Light was integrated into various gameplay mechanics. For example, the doll-AI uses a spotlight to scan rooms in search of the player. In a later level, light becomes a key puzzle element, used to color objects in order to solve a puzzle built around “additive color mixing”. Additionally, we pushed the render engine to its limits and filled all our rooms with volumetric light-sources.

Challenges

One of the biggest challenges we faced were performance-issues. Due to the amount of light sources inside our scenes and the high quality of our assets, earlier versions of the game had a horrible performance. After fine tuning, downscaling and reducing some light-settings to “baked” we significantly enhanced the performance.

Meet the Team

We are a team of seven highly motivated IMI-students. Our backgrounds are as diverse as our personalities and passions: While some of us are very fond of art, others are purely interested in the technical side.
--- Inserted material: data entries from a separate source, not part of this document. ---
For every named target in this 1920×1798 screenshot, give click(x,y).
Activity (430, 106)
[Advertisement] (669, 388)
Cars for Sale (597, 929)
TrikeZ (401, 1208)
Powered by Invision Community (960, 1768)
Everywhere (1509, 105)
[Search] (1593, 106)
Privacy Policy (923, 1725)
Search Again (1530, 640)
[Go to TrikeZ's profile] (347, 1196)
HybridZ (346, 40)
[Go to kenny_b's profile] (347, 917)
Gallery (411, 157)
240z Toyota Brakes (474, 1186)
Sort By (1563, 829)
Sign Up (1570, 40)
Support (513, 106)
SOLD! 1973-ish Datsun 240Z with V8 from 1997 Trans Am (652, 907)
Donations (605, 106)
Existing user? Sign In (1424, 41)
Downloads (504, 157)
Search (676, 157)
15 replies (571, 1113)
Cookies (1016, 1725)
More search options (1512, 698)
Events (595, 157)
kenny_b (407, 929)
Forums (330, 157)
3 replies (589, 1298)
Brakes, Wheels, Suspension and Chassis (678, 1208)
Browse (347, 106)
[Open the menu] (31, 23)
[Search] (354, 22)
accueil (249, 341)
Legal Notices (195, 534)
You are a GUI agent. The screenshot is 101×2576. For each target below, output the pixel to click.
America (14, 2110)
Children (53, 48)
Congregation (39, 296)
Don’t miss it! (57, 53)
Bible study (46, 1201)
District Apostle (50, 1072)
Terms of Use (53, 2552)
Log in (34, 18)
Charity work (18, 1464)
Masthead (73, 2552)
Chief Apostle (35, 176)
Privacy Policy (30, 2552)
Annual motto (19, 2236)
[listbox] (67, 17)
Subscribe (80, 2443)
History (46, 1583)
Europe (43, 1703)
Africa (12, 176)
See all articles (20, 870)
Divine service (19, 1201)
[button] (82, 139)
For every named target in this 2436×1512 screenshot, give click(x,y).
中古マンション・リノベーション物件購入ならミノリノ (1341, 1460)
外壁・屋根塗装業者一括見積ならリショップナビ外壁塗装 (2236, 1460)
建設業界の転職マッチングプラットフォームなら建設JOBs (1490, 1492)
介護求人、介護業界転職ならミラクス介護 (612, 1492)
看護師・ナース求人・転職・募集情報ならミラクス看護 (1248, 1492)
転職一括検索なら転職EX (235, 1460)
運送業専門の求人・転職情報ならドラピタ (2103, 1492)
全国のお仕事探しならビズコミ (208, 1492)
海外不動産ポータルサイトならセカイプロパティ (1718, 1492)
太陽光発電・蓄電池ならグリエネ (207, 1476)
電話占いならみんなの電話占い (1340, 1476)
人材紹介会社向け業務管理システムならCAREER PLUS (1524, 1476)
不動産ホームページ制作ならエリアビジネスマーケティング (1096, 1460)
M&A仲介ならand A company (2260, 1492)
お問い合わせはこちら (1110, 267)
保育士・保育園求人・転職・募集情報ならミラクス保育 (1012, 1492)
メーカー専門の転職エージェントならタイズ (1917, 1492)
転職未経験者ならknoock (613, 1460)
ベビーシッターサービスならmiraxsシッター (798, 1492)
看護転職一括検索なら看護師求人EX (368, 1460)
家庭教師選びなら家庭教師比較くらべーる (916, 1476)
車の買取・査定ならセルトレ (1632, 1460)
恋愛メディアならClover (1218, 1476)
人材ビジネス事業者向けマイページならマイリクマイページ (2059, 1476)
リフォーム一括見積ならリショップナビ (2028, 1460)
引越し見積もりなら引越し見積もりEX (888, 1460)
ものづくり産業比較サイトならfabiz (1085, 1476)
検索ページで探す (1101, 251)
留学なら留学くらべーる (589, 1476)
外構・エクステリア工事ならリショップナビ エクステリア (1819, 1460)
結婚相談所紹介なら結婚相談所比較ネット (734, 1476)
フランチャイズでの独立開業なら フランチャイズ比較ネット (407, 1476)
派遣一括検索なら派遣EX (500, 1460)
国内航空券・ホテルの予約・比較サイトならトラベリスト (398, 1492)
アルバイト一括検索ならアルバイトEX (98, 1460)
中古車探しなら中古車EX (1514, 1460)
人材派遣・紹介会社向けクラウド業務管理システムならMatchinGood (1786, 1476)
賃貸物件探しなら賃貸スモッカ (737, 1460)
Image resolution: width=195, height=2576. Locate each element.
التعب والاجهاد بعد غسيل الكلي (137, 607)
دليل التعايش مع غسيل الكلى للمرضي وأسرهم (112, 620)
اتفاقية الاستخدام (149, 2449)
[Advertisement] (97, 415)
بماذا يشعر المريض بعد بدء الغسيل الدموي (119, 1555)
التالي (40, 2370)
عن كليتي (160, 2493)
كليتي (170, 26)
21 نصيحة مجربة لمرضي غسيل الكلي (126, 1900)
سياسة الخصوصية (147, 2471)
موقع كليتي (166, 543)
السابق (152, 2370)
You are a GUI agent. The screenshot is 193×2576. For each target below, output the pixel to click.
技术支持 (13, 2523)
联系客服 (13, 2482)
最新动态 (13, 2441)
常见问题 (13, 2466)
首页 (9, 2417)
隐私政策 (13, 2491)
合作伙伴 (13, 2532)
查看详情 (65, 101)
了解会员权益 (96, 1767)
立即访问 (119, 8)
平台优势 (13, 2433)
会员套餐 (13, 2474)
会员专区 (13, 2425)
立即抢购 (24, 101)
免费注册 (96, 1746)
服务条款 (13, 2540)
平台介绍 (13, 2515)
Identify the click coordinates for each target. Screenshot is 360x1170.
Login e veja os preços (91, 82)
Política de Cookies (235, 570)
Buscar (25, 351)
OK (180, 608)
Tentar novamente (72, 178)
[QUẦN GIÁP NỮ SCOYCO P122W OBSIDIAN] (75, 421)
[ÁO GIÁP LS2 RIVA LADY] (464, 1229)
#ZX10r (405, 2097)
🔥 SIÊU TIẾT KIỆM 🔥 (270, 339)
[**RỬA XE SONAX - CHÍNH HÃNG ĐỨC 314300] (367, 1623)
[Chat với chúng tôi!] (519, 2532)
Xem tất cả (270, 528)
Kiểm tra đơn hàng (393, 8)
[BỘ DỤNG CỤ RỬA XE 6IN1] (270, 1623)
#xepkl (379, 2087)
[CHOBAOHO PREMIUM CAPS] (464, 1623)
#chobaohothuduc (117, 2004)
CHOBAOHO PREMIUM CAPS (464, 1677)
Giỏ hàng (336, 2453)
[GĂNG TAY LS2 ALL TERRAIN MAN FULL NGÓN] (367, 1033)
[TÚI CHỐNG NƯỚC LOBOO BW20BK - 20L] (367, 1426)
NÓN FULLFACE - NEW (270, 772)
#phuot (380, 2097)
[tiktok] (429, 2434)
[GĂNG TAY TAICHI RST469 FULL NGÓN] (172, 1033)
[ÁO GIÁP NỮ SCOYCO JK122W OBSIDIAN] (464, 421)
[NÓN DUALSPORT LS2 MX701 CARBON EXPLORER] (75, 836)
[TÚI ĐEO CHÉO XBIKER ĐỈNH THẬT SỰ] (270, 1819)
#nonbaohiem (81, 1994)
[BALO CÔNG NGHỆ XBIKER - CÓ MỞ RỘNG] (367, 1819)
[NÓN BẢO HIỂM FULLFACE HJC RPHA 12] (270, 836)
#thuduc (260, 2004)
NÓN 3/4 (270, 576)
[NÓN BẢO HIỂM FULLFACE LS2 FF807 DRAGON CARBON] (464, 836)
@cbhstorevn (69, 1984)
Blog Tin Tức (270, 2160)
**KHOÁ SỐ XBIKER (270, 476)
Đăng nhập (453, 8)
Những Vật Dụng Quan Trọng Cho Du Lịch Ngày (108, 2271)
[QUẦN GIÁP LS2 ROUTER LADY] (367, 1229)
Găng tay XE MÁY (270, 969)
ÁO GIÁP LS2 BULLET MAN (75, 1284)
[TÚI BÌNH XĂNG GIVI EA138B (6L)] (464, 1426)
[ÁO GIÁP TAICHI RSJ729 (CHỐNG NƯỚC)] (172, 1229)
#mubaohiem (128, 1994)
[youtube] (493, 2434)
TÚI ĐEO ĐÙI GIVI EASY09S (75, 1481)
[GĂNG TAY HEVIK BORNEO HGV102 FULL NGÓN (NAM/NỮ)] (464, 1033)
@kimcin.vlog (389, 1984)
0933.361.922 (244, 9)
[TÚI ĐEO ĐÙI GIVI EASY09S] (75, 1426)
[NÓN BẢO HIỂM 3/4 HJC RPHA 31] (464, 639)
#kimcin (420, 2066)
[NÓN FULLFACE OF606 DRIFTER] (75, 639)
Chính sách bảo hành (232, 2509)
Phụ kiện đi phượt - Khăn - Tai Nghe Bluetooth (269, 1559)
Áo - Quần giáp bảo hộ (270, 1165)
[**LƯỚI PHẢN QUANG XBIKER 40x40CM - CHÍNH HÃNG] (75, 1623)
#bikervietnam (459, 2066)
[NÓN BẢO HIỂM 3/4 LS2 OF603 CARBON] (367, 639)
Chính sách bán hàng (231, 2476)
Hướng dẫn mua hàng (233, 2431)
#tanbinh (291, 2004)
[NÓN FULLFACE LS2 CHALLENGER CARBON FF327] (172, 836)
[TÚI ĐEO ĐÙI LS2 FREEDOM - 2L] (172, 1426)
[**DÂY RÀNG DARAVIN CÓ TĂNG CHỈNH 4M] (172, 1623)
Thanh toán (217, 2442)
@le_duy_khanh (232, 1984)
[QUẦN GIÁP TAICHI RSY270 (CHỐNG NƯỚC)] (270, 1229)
But what unites us is our shared passion for game development and interactive storytelling.

Our Team members include:

Farel

“Can anyone remind me again to fix the texture error Winston told me to fix 15 commits ago?”

Jessica

“The rig behaves normally… until midnight.”

Kartik

“Designed the levels, so you regret every step.”

Linh

“I love it when the most irrelevant asset just casually has over 2 million vertecies.”

Max

“These bugs keep appearing and I am starting to run out of bug spray…”

Malte

“Every time I fix the mesh, three new problems spawn. It’s like hydra, but for edge loops.”

Winston

“Hi, I’m Winston. They call me the ‘Triangle Police’.”